Four-call pooling	Regressed brand precision (three was the better point).
Greedy decoding	Helped acronyms but hurt every other category.

A hard limit remains. Short all-caps acronyms top out around 15 to 20 percent regardless of method because the model mode-collapses on them. This is not promptable-around. The largest single gain came from moving classification into a separate deterministic step, not from any prompt change. This provides further evidence for the thesis that structural engineering is required for small models.
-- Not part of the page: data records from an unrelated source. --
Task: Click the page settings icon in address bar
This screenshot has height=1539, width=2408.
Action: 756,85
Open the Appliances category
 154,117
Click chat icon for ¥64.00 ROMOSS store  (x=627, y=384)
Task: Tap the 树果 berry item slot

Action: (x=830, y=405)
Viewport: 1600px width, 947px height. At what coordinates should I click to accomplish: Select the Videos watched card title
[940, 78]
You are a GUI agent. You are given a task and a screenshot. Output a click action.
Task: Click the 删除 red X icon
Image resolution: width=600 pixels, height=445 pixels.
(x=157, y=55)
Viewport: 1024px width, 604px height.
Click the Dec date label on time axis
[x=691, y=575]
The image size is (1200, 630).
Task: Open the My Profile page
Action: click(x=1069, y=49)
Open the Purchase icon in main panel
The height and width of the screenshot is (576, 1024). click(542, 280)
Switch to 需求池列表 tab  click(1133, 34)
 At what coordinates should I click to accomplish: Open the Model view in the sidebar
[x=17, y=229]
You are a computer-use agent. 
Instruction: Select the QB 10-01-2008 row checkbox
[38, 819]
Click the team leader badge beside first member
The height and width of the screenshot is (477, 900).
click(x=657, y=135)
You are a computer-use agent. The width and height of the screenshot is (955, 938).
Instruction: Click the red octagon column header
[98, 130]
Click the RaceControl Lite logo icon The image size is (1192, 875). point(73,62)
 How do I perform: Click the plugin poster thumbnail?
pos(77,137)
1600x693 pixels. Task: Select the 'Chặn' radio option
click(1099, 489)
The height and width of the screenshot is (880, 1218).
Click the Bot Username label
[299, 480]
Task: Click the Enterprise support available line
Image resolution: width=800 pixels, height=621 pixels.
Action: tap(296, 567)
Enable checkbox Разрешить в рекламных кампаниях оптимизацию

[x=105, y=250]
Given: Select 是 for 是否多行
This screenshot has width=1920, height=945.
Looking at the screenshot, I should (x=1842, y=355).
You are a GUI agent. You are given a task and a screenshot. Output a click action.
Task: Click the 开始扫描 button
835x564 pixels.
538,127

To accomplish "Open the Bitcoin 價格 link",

10. Reliability architecture

We use a reliability pattern that separates the critical path from optional enhancement. The critical path includes capture, transcription, and text insertion. It is engineered to always deliver text to the user. Optional stages, including polish and custom-word prediction, run with strict timeouts and graceful fallback. A deterministic output filter detects degenerate or refused model output and falls back to the raw transcription. Consequently, a failed optional stage cannot break the critical path.

11. Limitations

This is an internal, judge-scored, English-centric benchmark. The pass rates are a stress-test signal, not a measure of everyday end-user quality. The benchmark relies on an LLM-as-judge protocol rather than human raters. Furthermore, the on-device model still lags significantly in multilingual polish, revision handling, and homophone correction.

12. Future work

The mapped gaps in language preservation, revision handling, and homophones are the priority research targets. A learned detector that more precisely identifies when the on-device model has refused or mangled its output is in development. It is not yet shipped, and this report does not claim it as deployed. The system already performs deterministic, non-model text editing before the model runs. The direction is to extend this deterministic layer to more mechanical edits (capitalization, additional filler, light grammar), reserving the model budget for edits that need judgment.

Postscript: from this research to EG-1

Since this study, we shipped EG-1, our own on-device model tuned specifically for dictation polishing. It runs locally on Apple Silicon inside the same deterministic and reliability layers described here, and ships as a free, optional download in EnviousWispr. It is the production continuation of the work reported here.